### WHAT TO PRODUCE
Pictures in the records below are skipped; the rest is copied exactly.

(Records contained in a dataset)
§

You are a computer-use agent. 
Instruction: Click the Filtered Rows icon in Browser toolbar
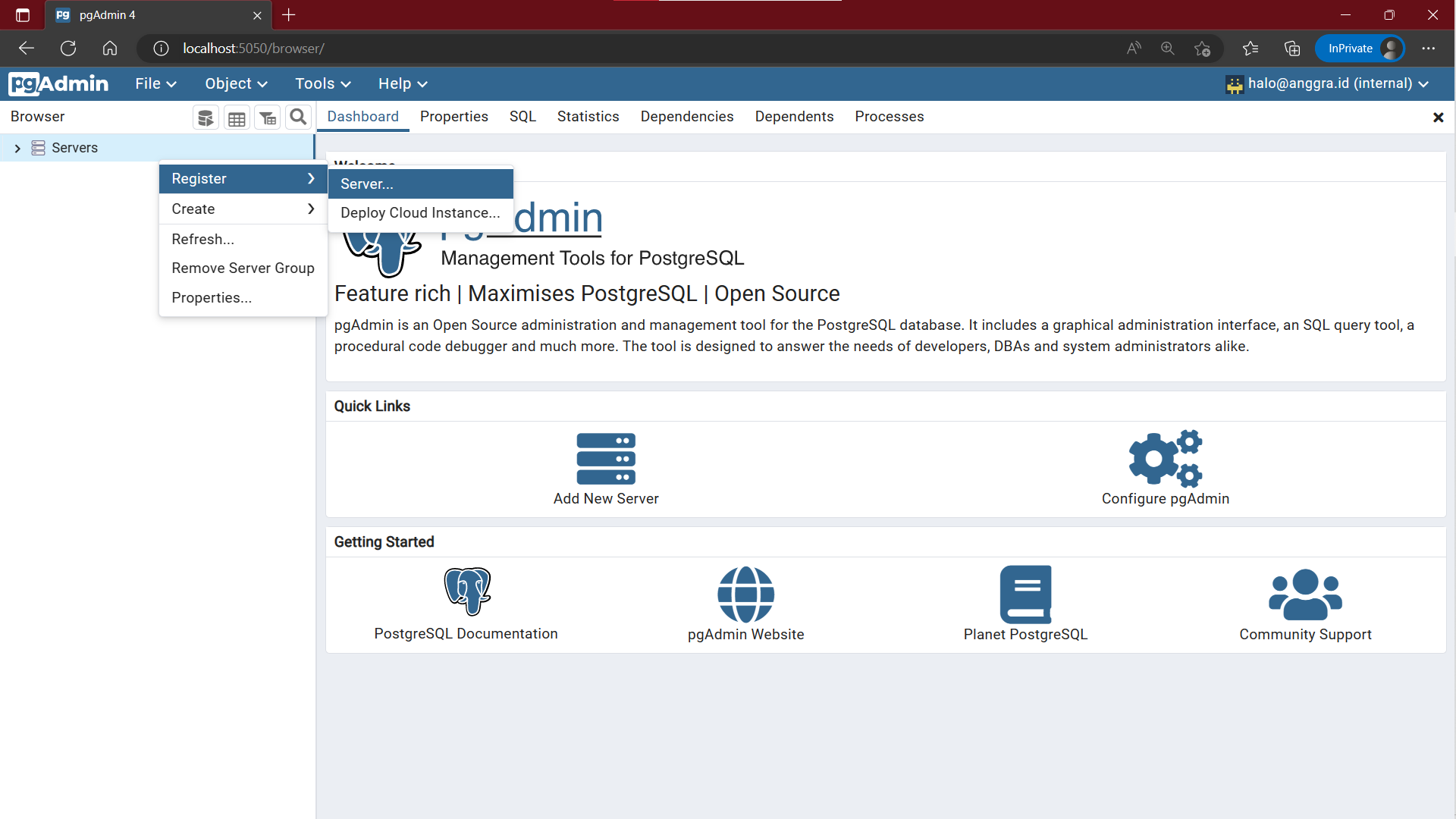click(x=268, y=118)
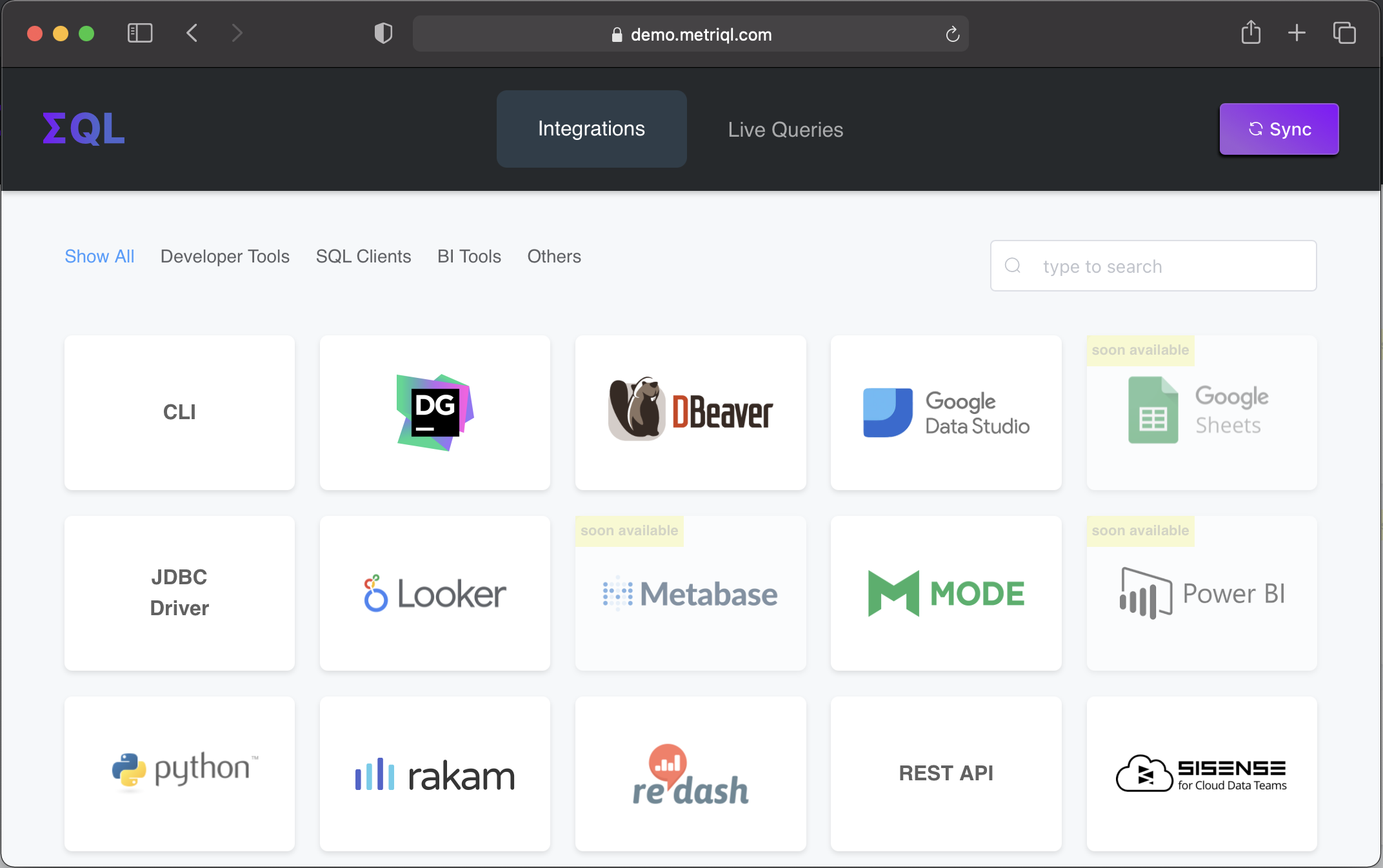Select the Integrations tab
1383x868 pixels.
point(591,128)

§

### RESPONSE BELOW
You are a computer-use agent. 
Instruction: Click the Filtered Rows icon in Browser toolbar
click(x=268, y=118)
Select the Integrations tab
1383x868 pixels.
point(591,128)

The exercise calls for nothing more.